> [Work to do]:
In the items below, switch "Screen dimensions" to "Display size" wherever it occurs and keep everything else unchanged. Leave the pictures out of your answer.

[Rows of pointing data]
• • • • • • •
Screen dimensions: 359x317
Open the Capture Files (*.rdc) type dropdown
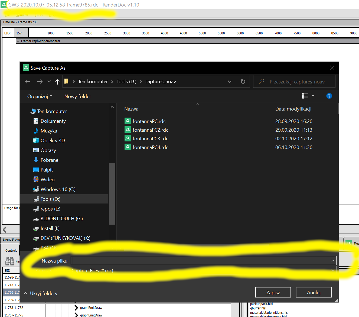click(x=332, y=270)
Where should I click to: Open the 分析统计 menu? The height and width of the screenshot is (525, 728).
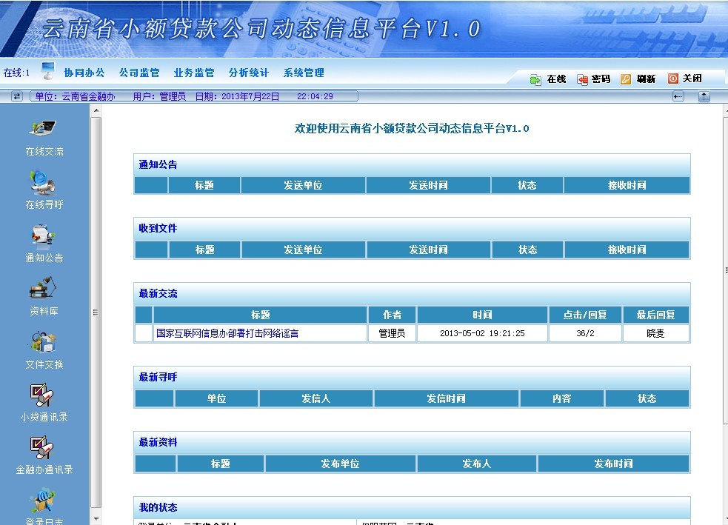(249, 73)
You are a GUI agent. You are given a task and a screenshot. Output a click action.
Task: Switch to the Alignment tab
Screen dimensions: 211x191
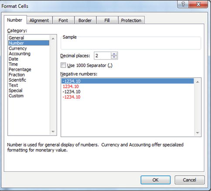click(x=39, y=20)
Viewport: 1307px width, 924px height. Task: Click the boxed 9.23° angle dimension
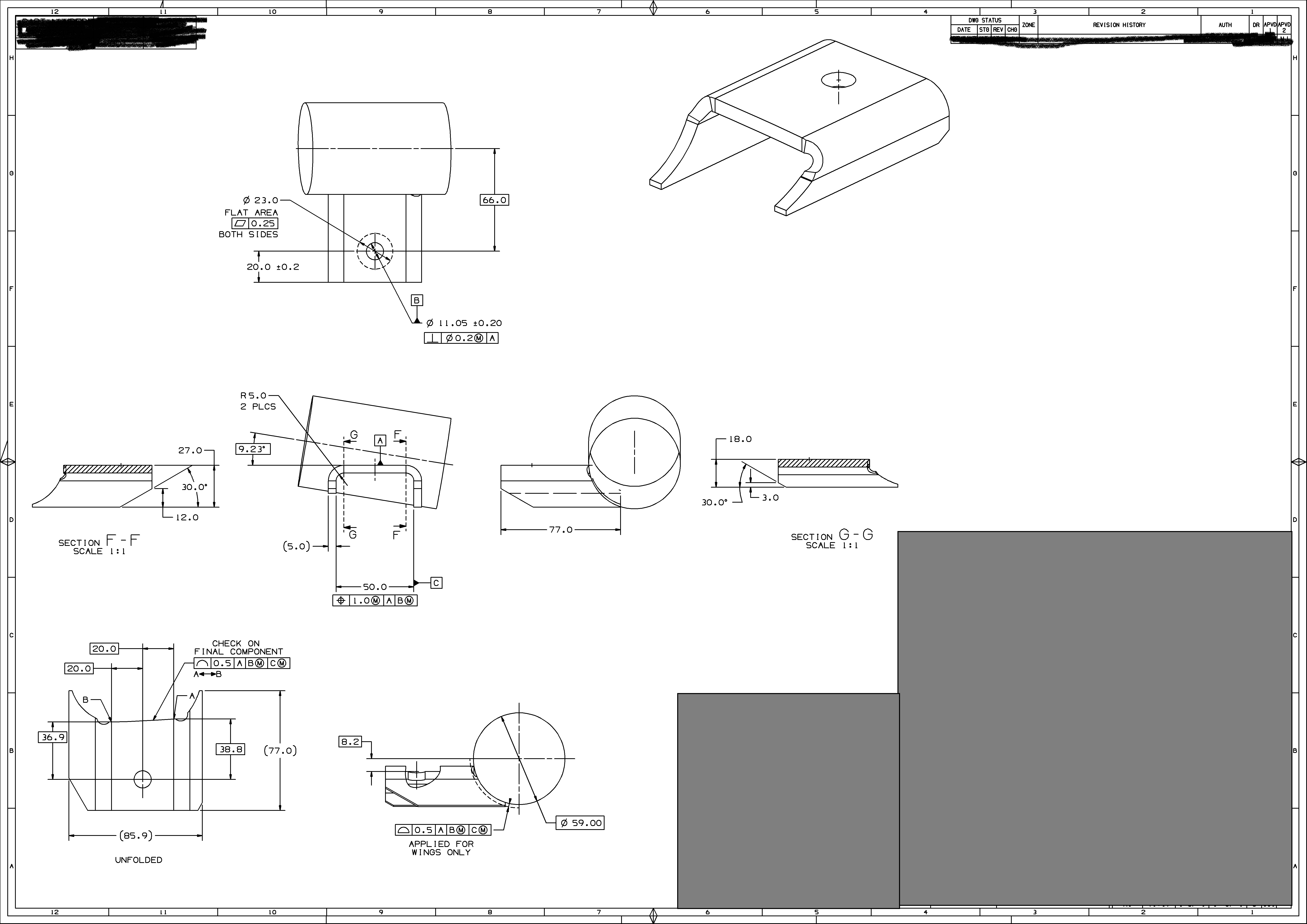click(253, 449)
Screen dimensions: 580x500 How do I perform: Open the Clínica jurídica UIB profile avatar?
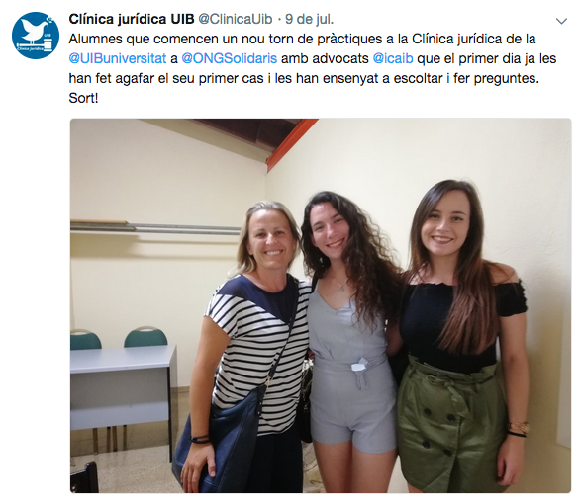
• • • • • • •
> [Task response]:
Display size: 359x317
Open the Capture Files (*.rdc) type dropdown
click(x=332, y=270)
Where should I click to: Open the 分析统计 menu? The height and width of the screenshot is (525, 728).
(249, 73)
You are a GUI agent. You are given a task and a screenshot. Output a click action.
Task: Switch to the Alignment tab
Display size: 211x191
click(x=39, y=20)
Viewport: 1307px width, 924px height. Task: Click the boxed 9.23° angle dimension
click(253, 449)
Display size: 580x500 How do I perform: Open the Clínica jurídica UIB profile avatar?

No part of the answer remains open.